---------- GIVEN RECORDS ----------

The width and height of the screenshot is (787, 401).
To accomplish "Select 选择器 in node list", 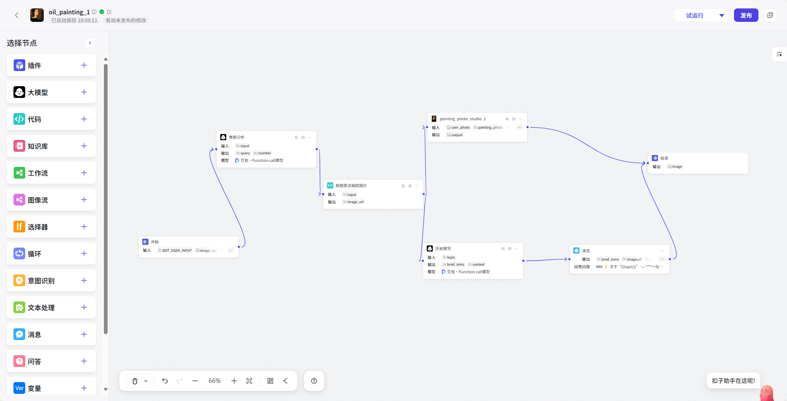I will tap(38, 227).
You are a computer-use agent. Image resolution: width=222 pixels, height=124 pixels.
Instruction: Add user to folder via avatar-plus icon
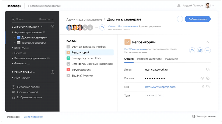tap(102, 27)
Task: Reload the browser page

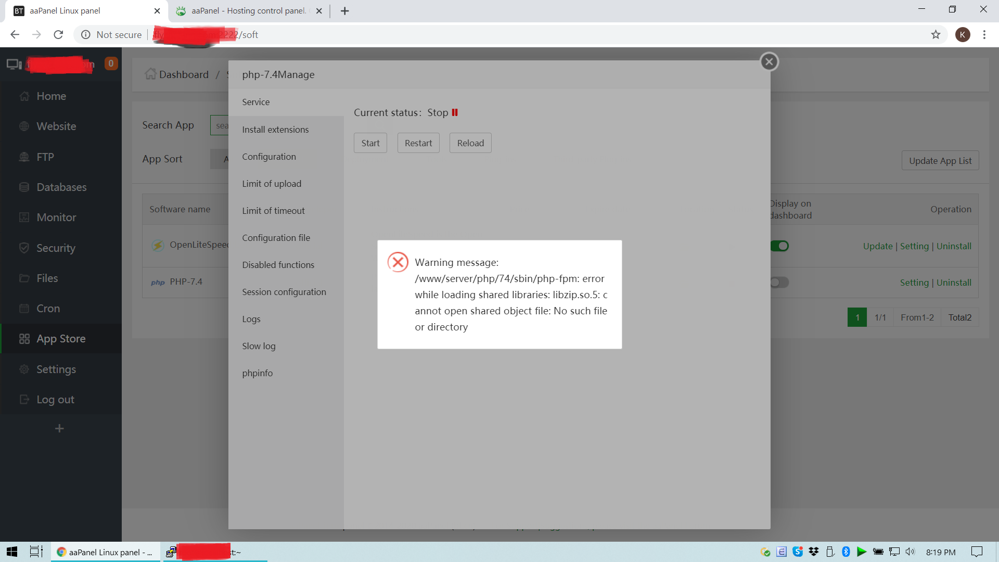Action: 58,35
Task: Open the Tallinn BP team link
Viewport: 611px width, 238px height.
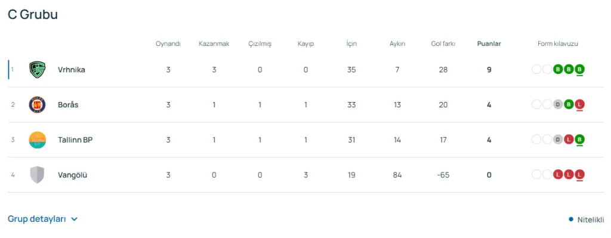Action: coord(75,140)
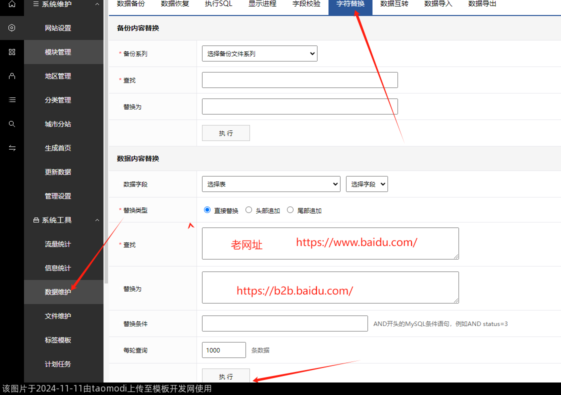561x395 pixels.
Task: Click the home icon in left rail
Action: click(12, 4)
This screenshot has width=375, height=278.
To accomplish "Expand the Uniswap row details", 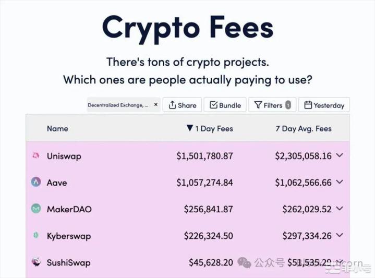I will pos(340,155).
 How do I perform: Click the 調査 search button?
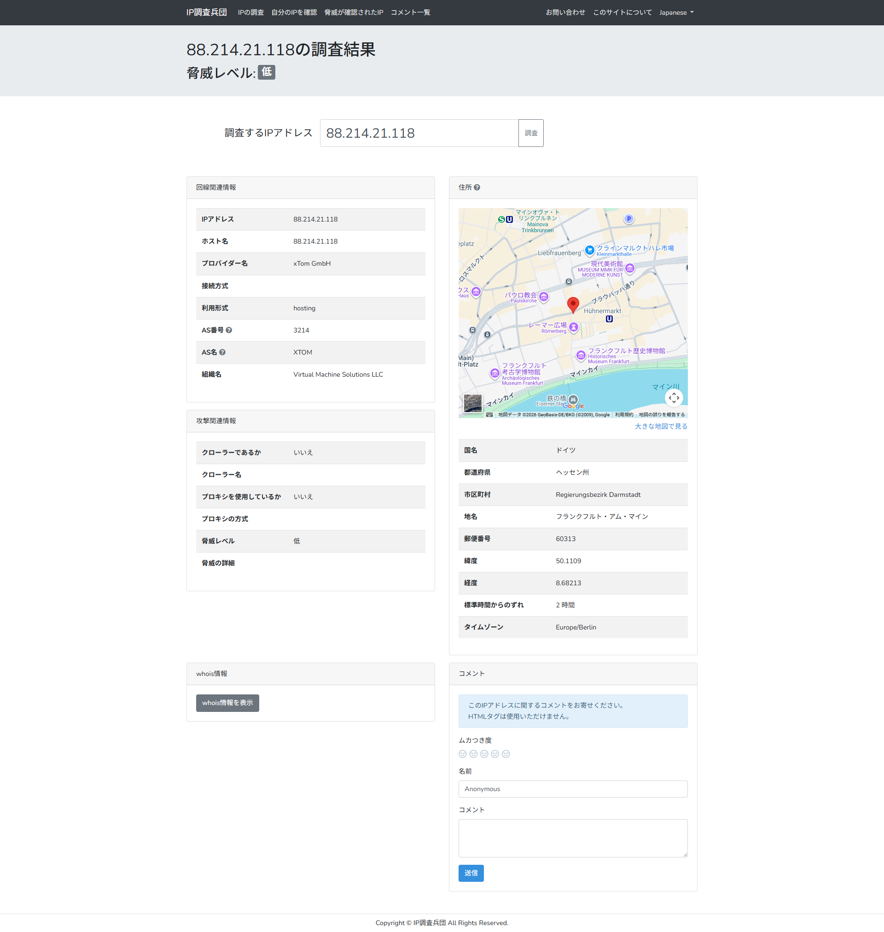point(531,133)
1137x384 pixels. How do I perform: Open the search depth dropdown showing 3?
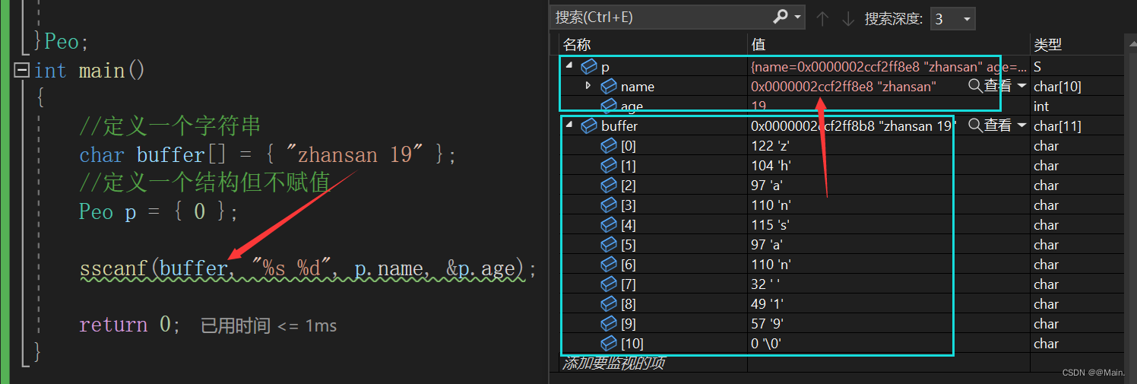952,18
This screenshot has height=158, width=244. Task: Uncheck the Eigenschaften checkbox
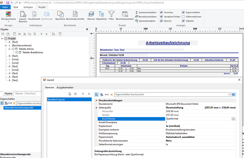[x=183, y=12]
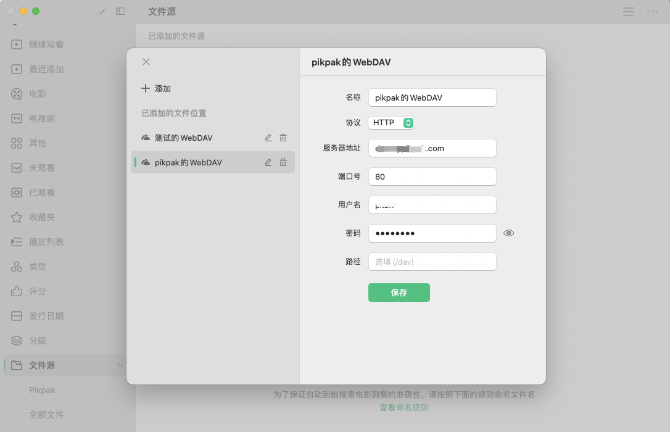Select 测试的 WebDAV in file locations
The width and height of the screenshot is (670, 432).
(x=183, y=138)
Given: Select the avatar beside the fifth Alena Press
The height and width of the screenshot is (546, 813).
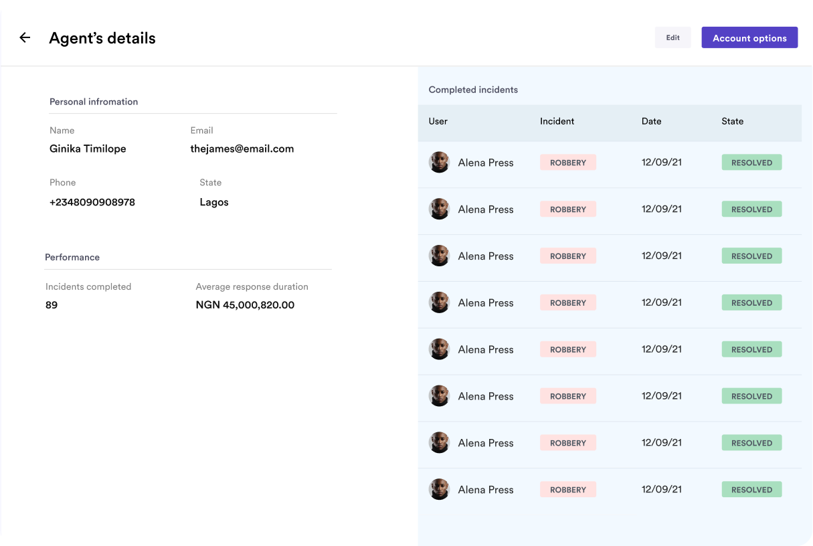Looking at the screenshot, I should tap(439, 349).
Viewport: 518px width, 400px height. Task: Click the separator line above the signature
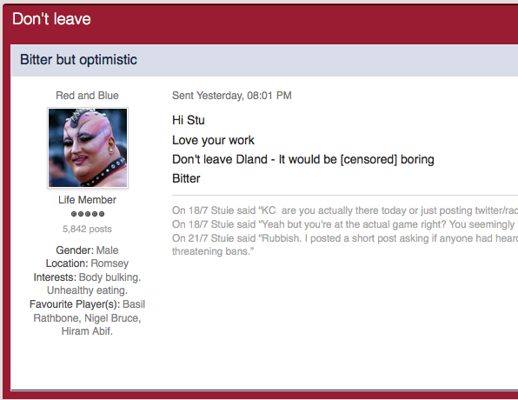pyautogui.click(x=345, y=196)

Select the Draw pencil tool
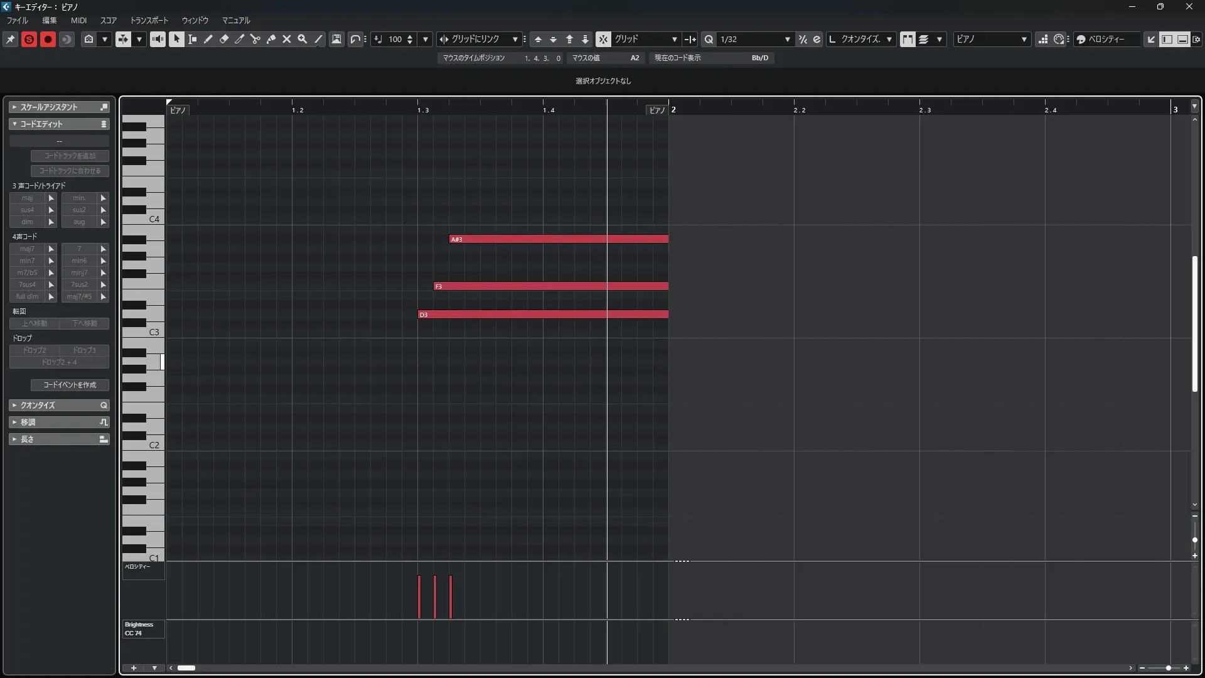[208, 39]
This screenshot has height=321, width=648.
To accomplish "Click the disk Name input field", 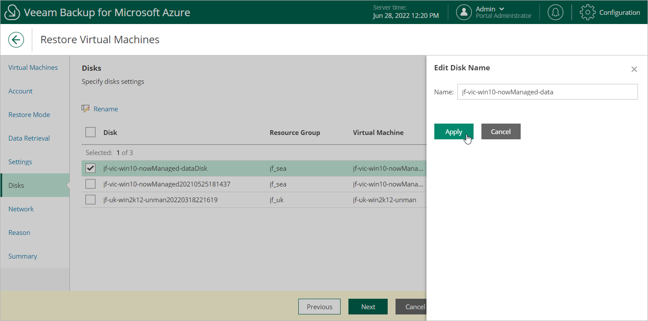I will [547, 92].
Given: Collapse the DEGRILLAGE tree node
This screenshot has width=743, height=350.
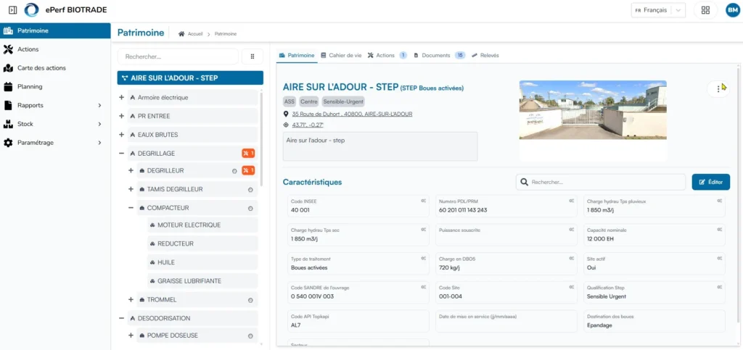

----------

SHORT TASK: Which lines in the entries above contain the word "width"? Copy each one in full.

RESPONSE TO THE EXERCISE:
The width and height of the screenshot is (787, 401).
You are a computer-use agent. Image resolution: width=222 pixels, height=124 pixels.
Viewport: 611px width, 238px height.
This screenshot has width=375, height=278.
This screenshot has height=158, width=244. Task: Uncheck the Eigenschaften checkbox
The width and height of the screenshot is (670, 432).
The height and width of the screenshot is (546, 813).
Viewport: 518px width, 400px height. Task: Click the separator line above the signature
This screenshot has height=321, width=648.
This screenshot has width=743, height=350.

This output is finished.